[Opening Supplied information section]

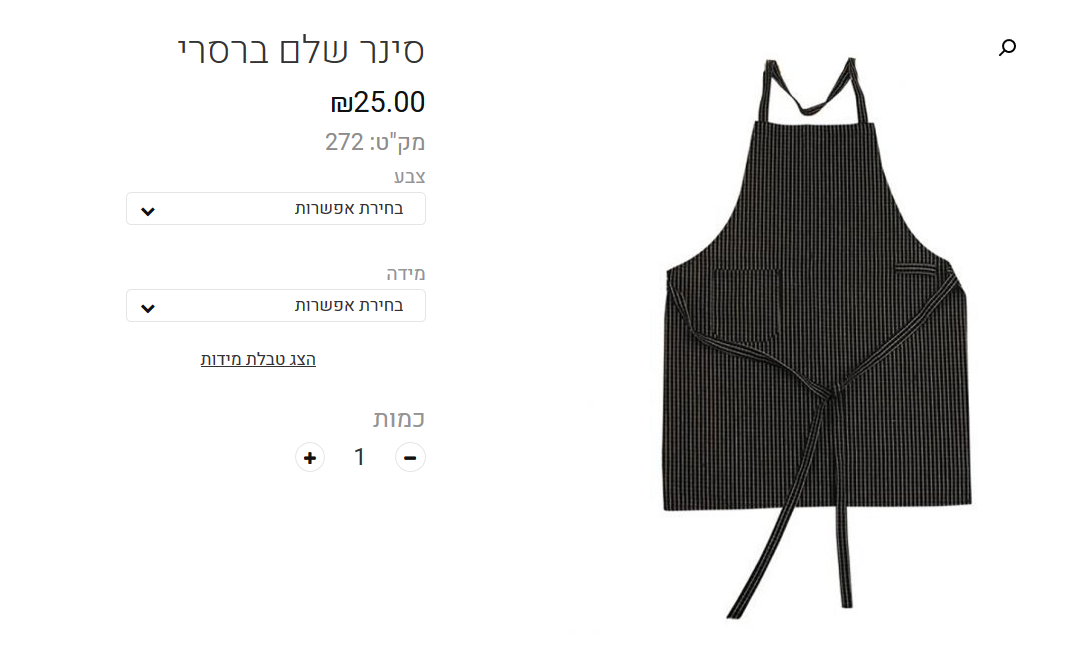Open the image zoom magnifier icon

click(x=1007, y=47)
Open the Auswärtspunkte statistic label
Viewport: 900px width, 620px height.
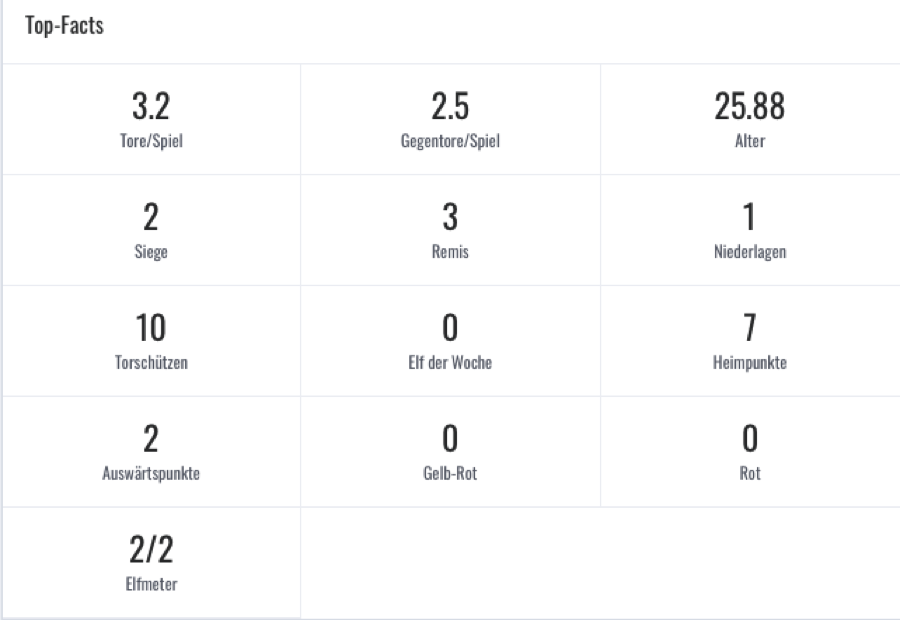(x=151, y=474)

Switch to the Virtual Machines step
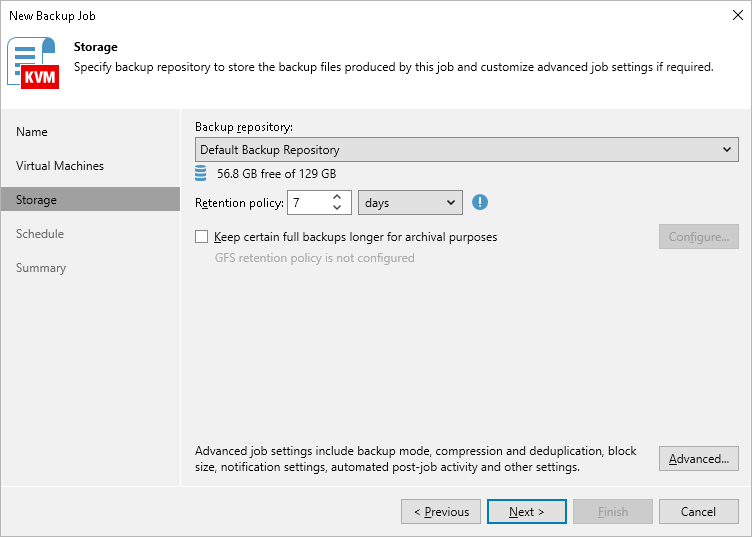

[Closing Supplied information section]

Your objective → Each line from the one containing "Viewport: 900px width, 620px height." to the final line of the data must be printed exactly, both included, with nothing else and no pictures.

Solution to the problem →
Viewport: 900px width, 620px height.
(x=151, y=474)

Switch to the Virtual Machines step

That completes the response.